Evaluation of retained ownership is more than numbers.

First, one has to evaluate their level of risk and their risk tolerance and then carefully consider the value of the inventory being retained. Let’s look at an example.

Five farmers are walking in a field and they come upon a canoe at the side of a lake. Four of the farmers stare at the canoe. The first farmer is risk nave and jumps into the canoe without a paddle and floats away, destination unknown.

The second farmer is risk averse and carries on about how he has never been in canoe and how he does not like the water and is afraid of getting cold. He is in only after being coaxed but not convinced.

The third farmer is risk tolerant and studies the canoe closely, finds a life-jacket, glances out into the horizon and then carefully paddles to a destination of the other side. Farmer No. 4 is a risk junkie. He runs back to the truck, finds a 350-hp outboard, throws the paddles in the bush and zips across the lake. In doing so he does one of two things, he sinks, or he discovers something in the process that he goes home to patent and becomes a millionaire.

The final farmer is sophisticated in his approach to risk and has not even looked at the boat. He looks at the water and decides to walk just a little farther where he discovers the water is not really a lake, but a quiet pool upstream from a waterfall.
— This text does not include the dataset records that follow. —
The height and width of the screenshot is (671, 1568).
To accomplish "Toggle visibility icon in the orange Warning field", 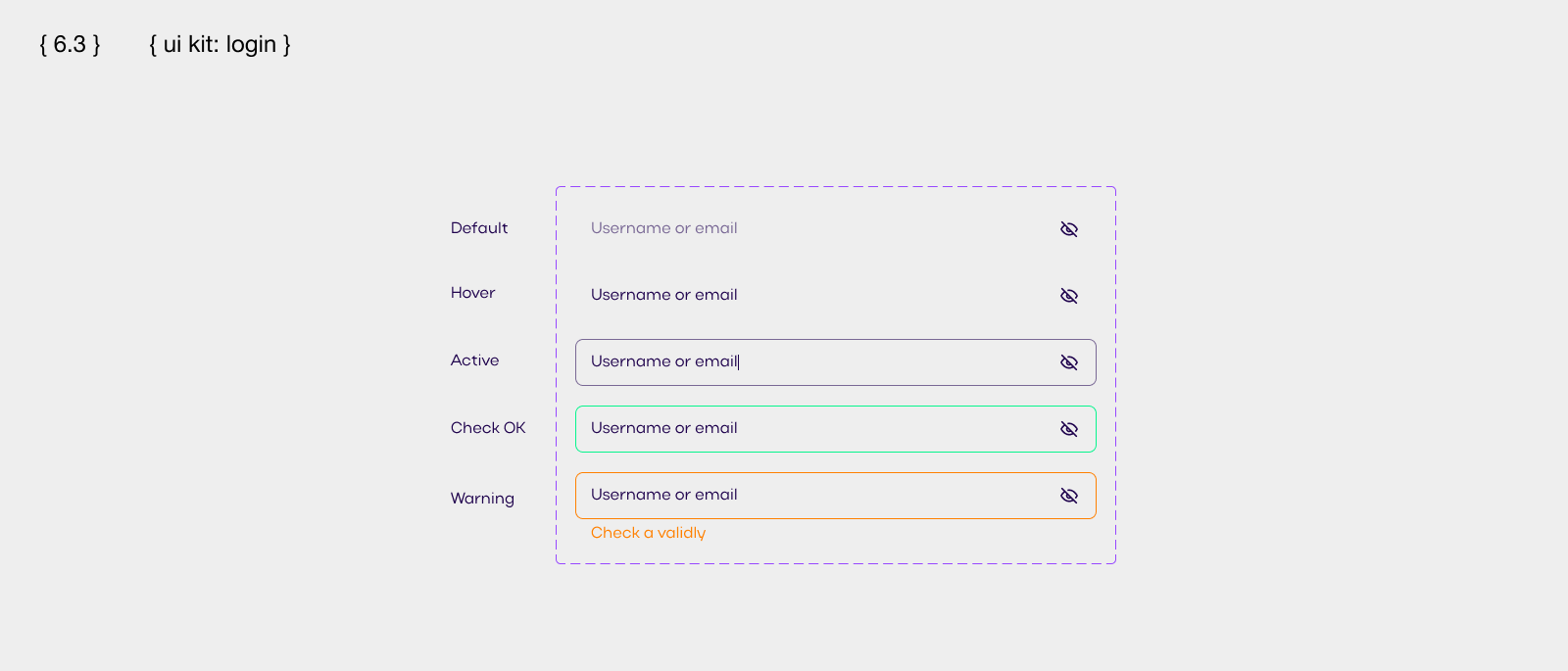I will tap(1069, 496).
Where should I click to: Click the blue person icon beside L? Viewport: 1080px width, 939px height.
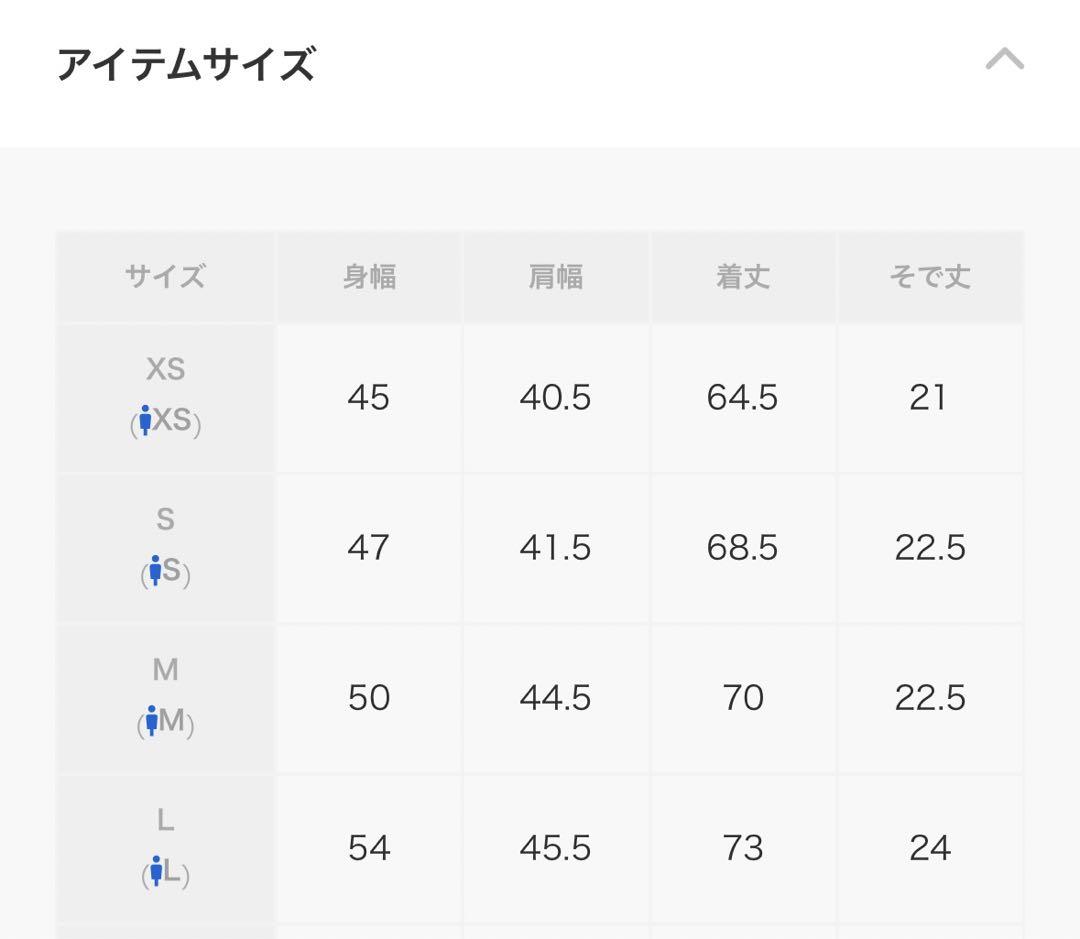coord(156,871)
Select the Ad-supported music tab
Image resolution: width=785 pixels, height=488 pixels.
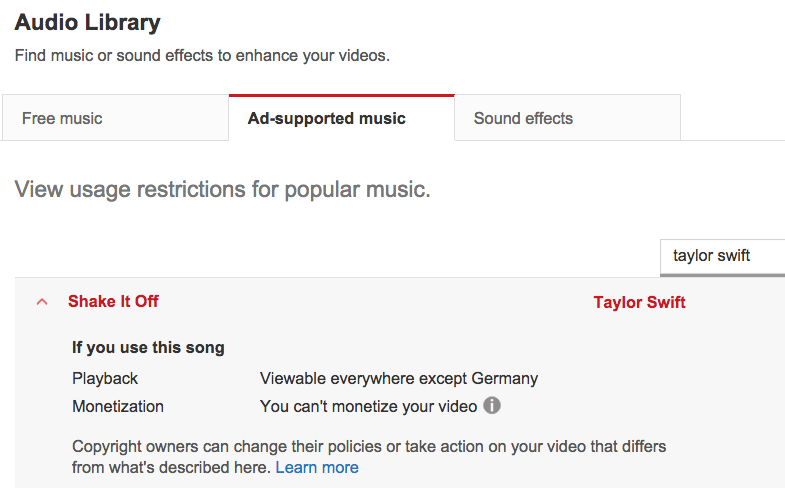tap(327, 118)
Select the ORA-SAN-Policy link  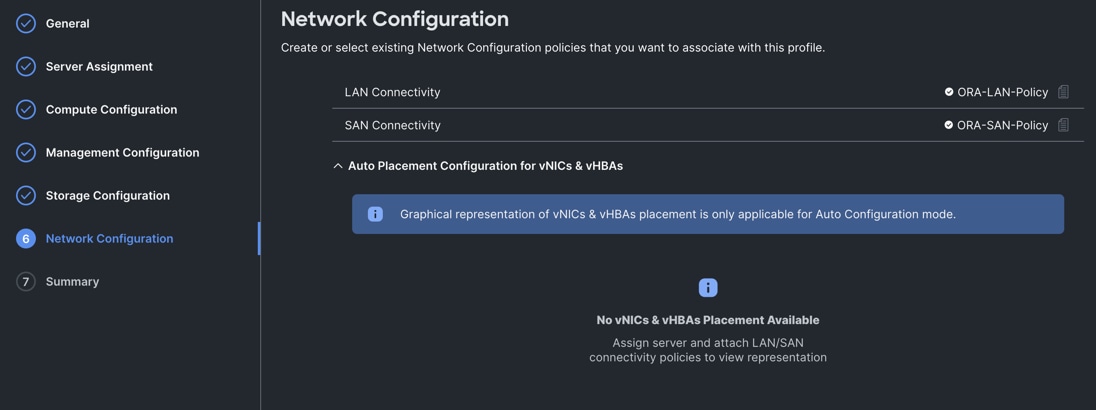pos(1002,125)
Only he has seen that waterfall. Does he need to get downstream or even to the other side? Where does the water go?

When considering retained ownership of calves and yearlings, it is also important to understand that one cannot own their way out of a production efficiency loss. If it is costing you $130 cwt to produce a calf, then there is really no market that will recover that loss. On the other hand, if it is costing you $90 cwt to produce a calf then there is enough opportunity in the market to make that happen.

Just as the feedlot is cost plus, so must be the backgrounding lot. If you plan to background at home, your yardage costs are still those of any other feedyard, and today that is $.70 per head day. The yardage cost on cattle that gain 1.3 lbs. per head day is $53 cwt per pound of gain while the yardage cost on calves that gain 2.0 lbs. per head day is $35 cwt per pound of gain. That $45 per head margin can make or break the year.

The fundamentals have to support the project. Simply, the margin must be discovered and hopefully locked in before the cattle are placed on feed. Cattle fed without a specific end target are easy prey to be fed at a loss, especially in an environment of rising feeding costs and an appreciating dollar.

Like the sophisticated farmer, you need to walk down the shore of the lake to see what is going in the future. In doing so, you may discover that you do not want to get into the canoe at all!

About the author

AF Columnist

Brenda Schoepp

Brenda Schoepp works as an international mentor and motivational speaker. She can be contacted through her website at All rights reserved.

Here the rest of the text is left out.